Hey! How do they do that? I mean, I’ve wondered about this a lot but can’t figure it out.
Boris B;
Famous work by Eratosthenes.
Find a point where you know the sun is directly overhead at some exactly known time. (Eratosthenes used a well in Egypt.)
Go to a point a known distance directly north or south of this location (everyone always seems to leave that out in descriptions of this rick, but it’s essential.)
Measure the angle the sun makes with the vertical at that time. Let’s say it’s 10 degrees.
That ten degrees is also the angular distance between the location of the well and your present location.
You can now figure out the size of the earth. If that angle is ten degrees, then the distance between the place you are and the place with the well is 10/360 = 1/36 of the earth’s circumference, so just multiply the distance by 36. If you want the earth’s radius, divide the circumference by two times pi.
Tricky part: how do you know that you are measuring the angle at EXACTLY the same time that the sun is overhead at the well? You don’t have a telephone. You don’t have an accurate clock (See Dava Sobel’s book “Longitude”).
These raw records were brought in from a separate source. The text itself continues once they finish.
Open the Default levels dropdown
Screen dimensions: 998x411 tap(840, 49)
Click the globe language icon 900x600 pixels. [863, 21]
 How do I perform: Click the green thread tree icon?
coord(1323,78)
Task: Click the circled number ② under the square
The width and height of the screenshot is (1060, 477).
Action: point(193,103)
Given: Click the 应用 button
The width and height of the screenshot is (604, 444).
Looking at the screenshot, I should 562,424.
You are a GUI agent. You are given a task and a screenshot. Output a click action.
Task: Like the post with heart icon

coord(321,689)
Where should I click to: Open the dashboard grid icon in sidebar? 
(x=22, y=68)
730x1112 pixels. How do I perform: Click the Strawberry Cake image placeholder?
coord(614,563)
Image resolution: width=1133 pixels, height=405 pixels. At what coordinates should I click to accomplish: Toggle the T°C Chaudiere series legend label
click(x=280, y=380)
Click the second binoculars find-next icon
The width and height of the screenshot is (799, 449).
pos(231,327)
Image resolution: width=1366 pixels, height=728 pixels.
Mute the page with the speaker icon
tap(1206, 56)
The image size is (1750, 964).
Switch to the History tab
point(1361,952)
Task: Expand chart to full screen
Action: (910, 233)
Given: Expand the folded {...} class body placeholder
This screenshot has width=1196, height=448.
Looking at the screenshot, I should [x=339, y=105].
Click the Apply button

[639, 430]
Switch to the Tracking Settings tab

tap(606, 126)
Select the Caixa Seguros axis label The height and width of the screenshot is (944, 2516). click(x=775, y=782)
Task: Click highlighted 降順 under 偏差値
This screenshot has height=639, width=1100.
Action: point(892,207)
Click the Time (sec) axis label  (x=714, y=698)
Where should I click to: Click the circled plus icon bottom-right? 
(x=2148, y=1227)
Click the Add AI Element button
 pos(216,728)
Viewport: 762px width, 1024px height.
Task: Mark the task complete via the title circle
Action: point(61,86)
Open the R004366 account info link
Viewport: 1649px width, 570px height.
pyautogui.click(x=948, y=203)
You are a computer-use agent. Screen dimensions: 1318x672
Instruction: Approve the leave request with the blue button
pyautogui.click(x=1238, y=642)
Eratosthenes’ trick was to make the measurement at noon on the day in question, and to use as his referece city a place where the sun shone directly down the well at noon. You know it’s noon because the sun is as close to vertical as it’s going to get.
Trickier than it looks at first, but doable.
Cal–I very much appreciate the info. I am a little confused one place though. I can measure what I see out the window/porthole–say I can see a chord that from my position measures 45 degrees. How can I find what proportion of the circle that 45 degrees represents? I know I can assume I am directly above the “center” of the circle, but I don’t know how to continue. Sorry if this sounds confused–it is hard to explain without diagrams.
Imagine that the section of a circle you see has been expanded to a complete circle. Place your protractor in the center of tha circle and the “zero” of the protractor on one end of the window, then read off what angle/portion of the circle you can see at the other end of the window.
This is, as you say, hard without diagrams.
There are other ways, but describing them is even harder when I can’t wave my hands around in the air for explanation or dramatic emphasis.
You can e-mail me through my http://www.MedusaMystery.com site and I can send you a MathCAD file or a WORD document or something through snail mail, if you want.
Cal, you said h is the height above the surface. Isn’t it the distance to the center of the earth. I believe Newton made the same mistake in Principia. (Sitting back, puffing on pipe in my tweed jacket with elbow patches.)
Mipsman:
Nope. Drew out the figure myself. Defined “h” as the height above the surface, NOT the distance to the center of the earth.
(Choking on pipe smoke, taking off scratchy tweed jacket) Ok, let me work this out instead of relying on memory.
Cal, you probably don’t need the reinforcement but you are correct. But why not define H as the distance to the center of the earth and just use the sine theta. And then wouldn’t the distance to the center of the earth be determinable from your orbital characteristcs? (My orbit determination skills have 25 years of rust on them.)
Trig skills equally rusty, the use of sine theta could only be an approximation.
… Man, them ancient Greeks were smart. Think of all the cool stuff they figured out without Arabic numerals. Or cell phones.